Mit Inkrafttreten der EU-Datenschutzgrundverordnung (DSGVO) sind nahezu sämtliche Unternehmen und Institutionen in Europa verpflichtet, die Speicherung, Verwendung und Löschung personenbezogener Daten zu dokumentieren. Die dafür vorgesehene Form wird als Verzeichnis von Verarbeitungstätigkeiten bezeichnet. Es ersetzt das bisherige Verfahrensverzeichnis.
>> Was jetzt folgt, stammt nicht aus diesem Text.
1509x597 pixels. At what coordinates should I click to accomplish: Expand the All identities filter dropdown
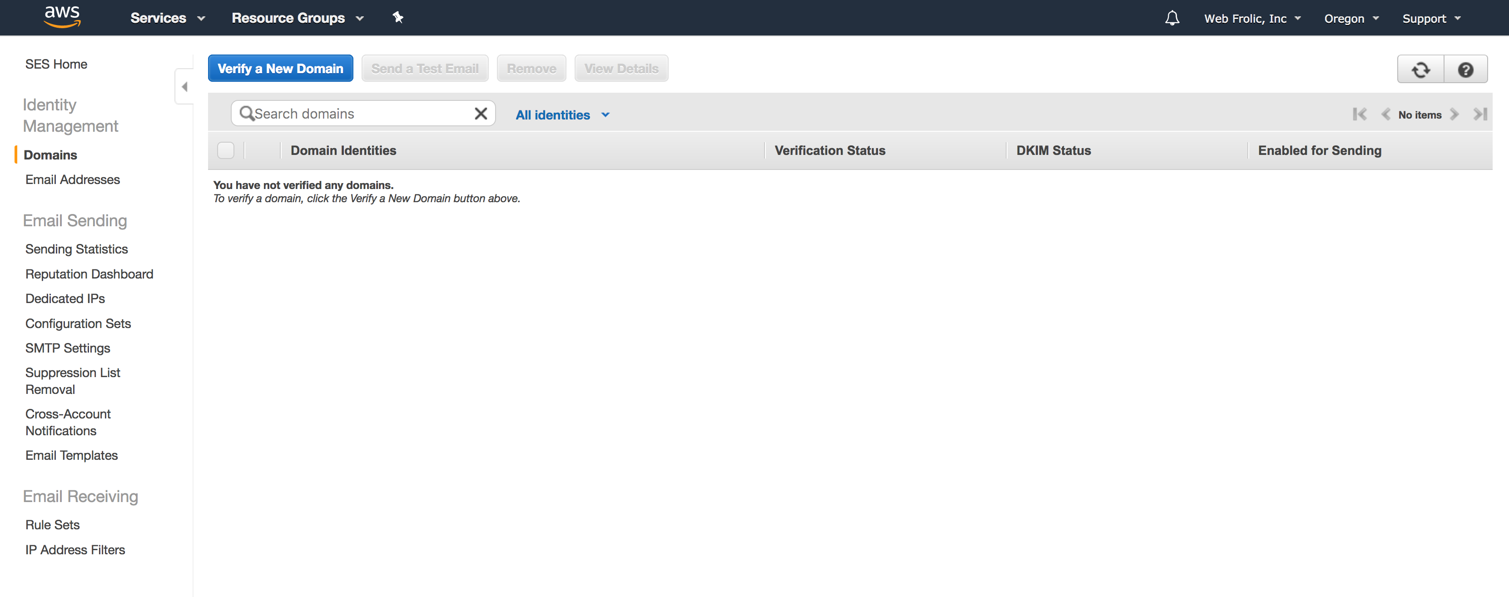pyautogui.click(x=562, y=115)
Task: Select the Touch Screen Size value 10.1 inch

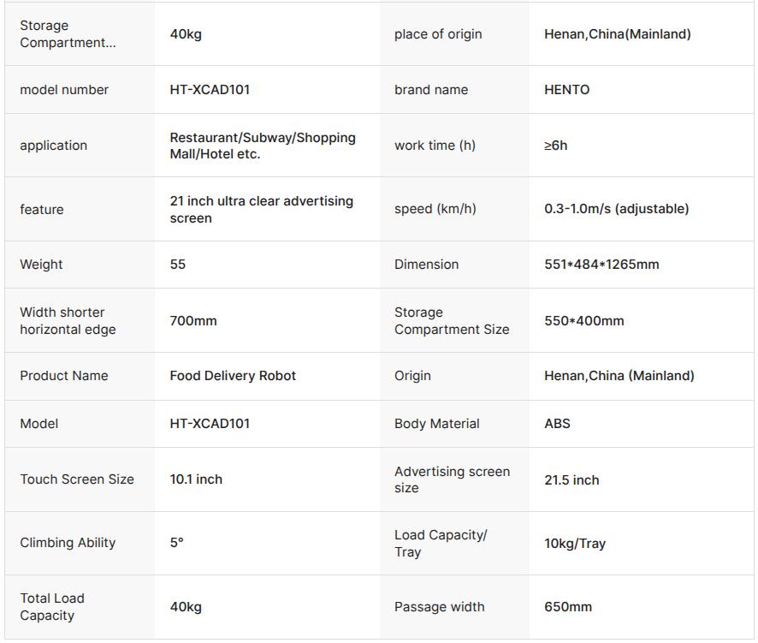Action: 196,479
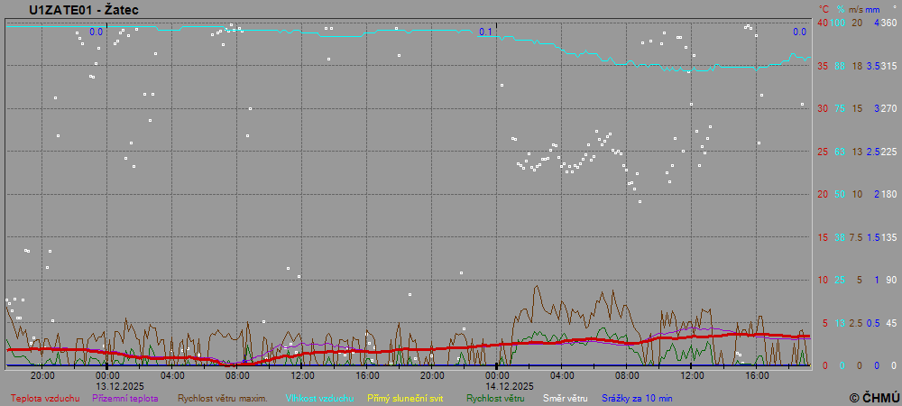This screenshot has width=902, height=406.
Task: Click the Směr větru legend label
Action: (566, 398)
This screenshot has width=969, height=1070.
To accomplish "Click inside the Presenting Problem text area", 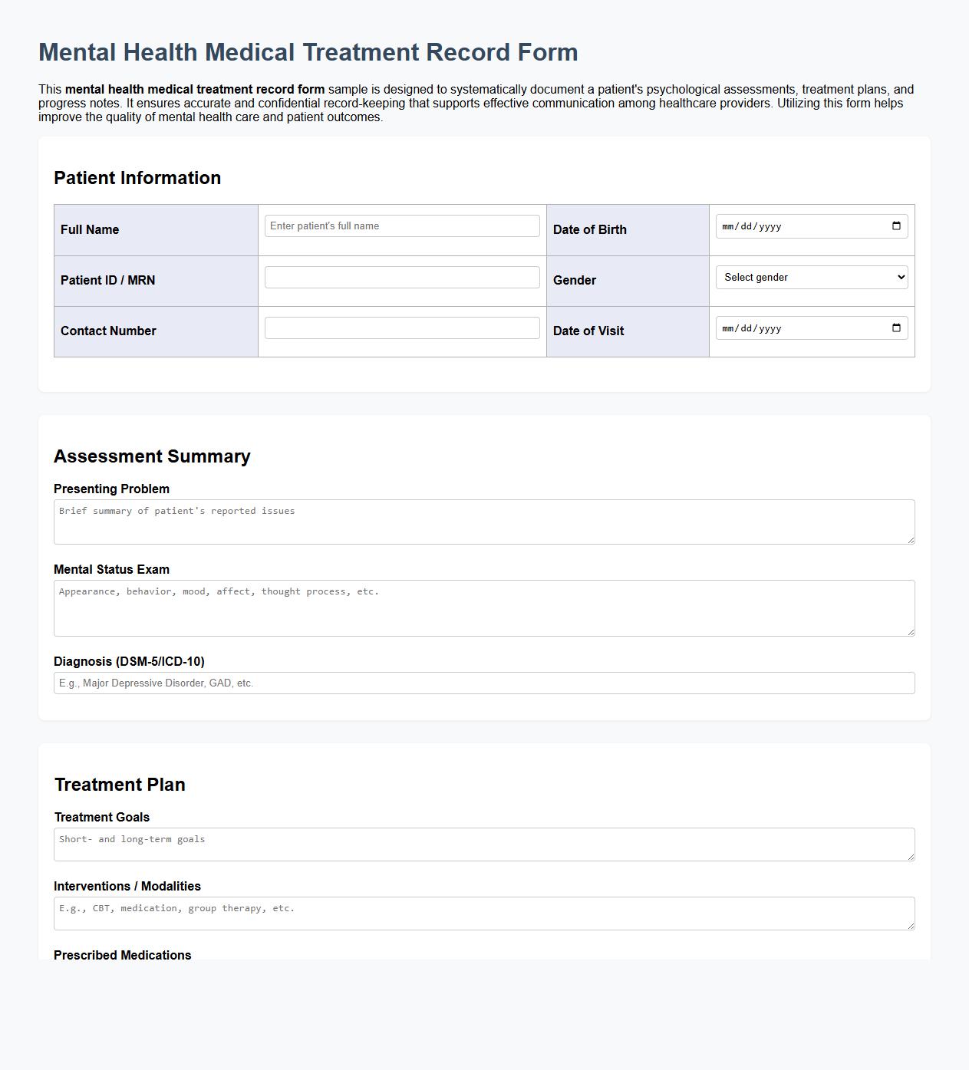I will point(484,520).
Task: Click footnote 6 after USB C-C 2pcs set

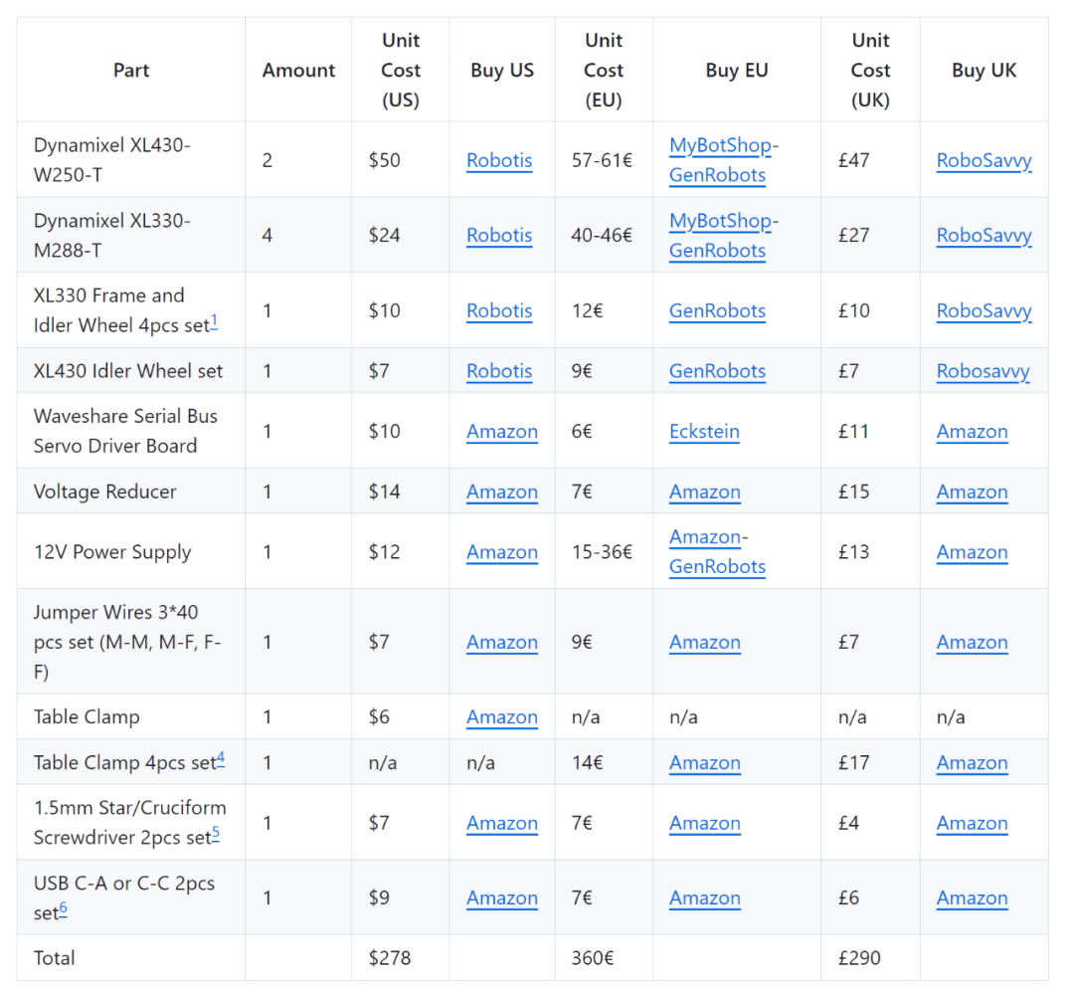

Das Verzeichnis von Verarbeitungstätigkeiten fordert neben allgemeinen Angaben zum Unternehmen und den verantwortlichen Personen für den Datenschutz detaillierte Angaben zu sämtlichen personenbezogenen Daten, die das Unternehmen sammelt, speichert und verwendet. Ein wesentliches Ziel der EU-DSGVo ist es, das „Recht auf Vergessenwerden“ durchzusetzen. Deshalb sieht die EU-DSGVo vor, dass Dokumente und Daten mit Personenbezug nur so lange aufbewahrt werden dürfen, wie rechtliche Vorschriften dies erfordern oder ein anderweitiger, hinreichender Grund vorliegt.

Dokumentenmanagementsysteme wie bitfarm-Archiv DMS sorgen mit einem so genanntes „Document Lifecycle Management“ (DLM) dafür, dass Löschfristen bei Dokumenten und Daten mit Personenbezug zuverlässig auf Basis der jeweils geltenden Vorschriften und Sachzwänge durchgesetzt werden. Gleichzeitig bringen Sie Transparenz in die Informationsnutzung – ebenfalls eine Forderung der EU-DGSVo, die den Unternehmen eine umfassende Auskunftspflicht auferlegt. Für die Erstellung des Verzeichnisses von Verarbeitungstätigkeiten bietet ein modernes DLM Reportfunktionen an. Dies vereinfacht die Erstellung und Pflege der geforderten Dokumentation drastisch.